Infrastructure - MariaDB - SLO Availability/Error Failure
Closed, ResolvedPublic

Description

For December 2022 SLO Reporting - MariaDB failed the SLO for Errors and Availability.

The Error SLO agreed was: 5%.
The Performance achieved was: 7.95%.

The Availability SLO agreed was: 99.5%.
The Performance achieved was: 98.7%.

Please investigate the reasons behind not meeting the SLO and provide a clear summary on this task identifying whether:

  • the failure was transient due to factors outside of the teams control, or
  • the failure was preventable and clear steps have been taken to investigate and implement controls to minimise the risk of failing in January 2023.

Event Timeline

John triaged this task as Normal priority.Dec 30 2022, 22:35
John created this task.
Herald added subscribers: Unknown Object (User), Unknown Object (User), Void, Reception123. · View Herald TranscriptDec 30 2022, 22:35
John claimed this task.

Availability - having reviewed this, I am certain that the failure here is attributed to two things - one beyond our control and one where we have an open task that is blocked on Technology-Team (MediaWiki) for a resolution.

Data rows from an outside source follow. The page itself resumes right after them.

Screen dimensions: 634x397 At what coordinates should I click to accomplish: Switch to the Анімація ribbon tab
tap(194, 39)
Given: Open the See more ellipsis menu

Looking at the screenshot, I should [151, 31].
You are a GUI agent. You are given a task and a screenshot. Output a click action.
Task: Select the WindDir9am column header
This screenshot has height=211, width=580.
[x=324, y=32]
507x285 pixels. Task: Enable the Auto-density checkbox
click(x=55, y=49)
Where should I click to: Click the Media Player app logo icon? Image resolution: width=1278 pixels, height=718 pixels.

db121's availability has not been the best in December - having at least 4 different occurrences of outages. These total 71 minutes which gives db121 specifically an uptime of 99.84% which places it above the agreed SLO target. Therefore, I do not believe the problems with db121 have been the cause of the SLO failure and thus steps taken to address this are good but not imperative to future success.

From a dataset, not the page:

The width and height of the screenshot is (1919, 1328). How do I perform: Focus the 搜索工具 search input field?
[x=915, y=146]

db141 has definitely been the cause of this SLO failure for availability - Grafana recorded around 1024 minutes of downtime in December for this one server - 17 hours! This would mean db141 had an uptime of 97.03% - significantly below the SLO target.

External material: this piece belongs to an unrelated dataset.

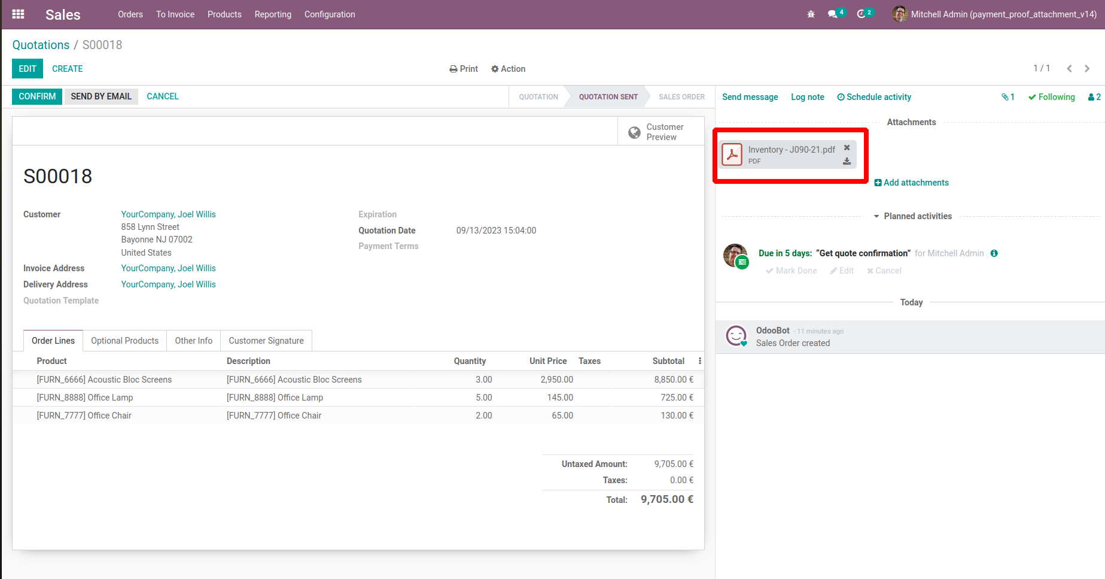
Task: Click the Confirm button
Action: [37, 96]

db101, db112, db131 had 100% uptime - while db142 reported an uptime of 94.97% from its late introduction in 2022. Based on this information - I can confidential say the failure by the Infrastructure team to meet the SLO objective for MariaDB availability is down to the unfortunate errors with db141 and the maintenance window mistakes later on in December as well - steps are being taken to mitigate these.

For errors - work has been done into looking into this and it can be shown the metric used for this SLO cycle was incorrect - please see this new SLO metric on the dashboard which suggests the errors over the last month were actually 0.045%. Further, based on historical data - I would like to refine the new SLO objective to be 0.5% for now.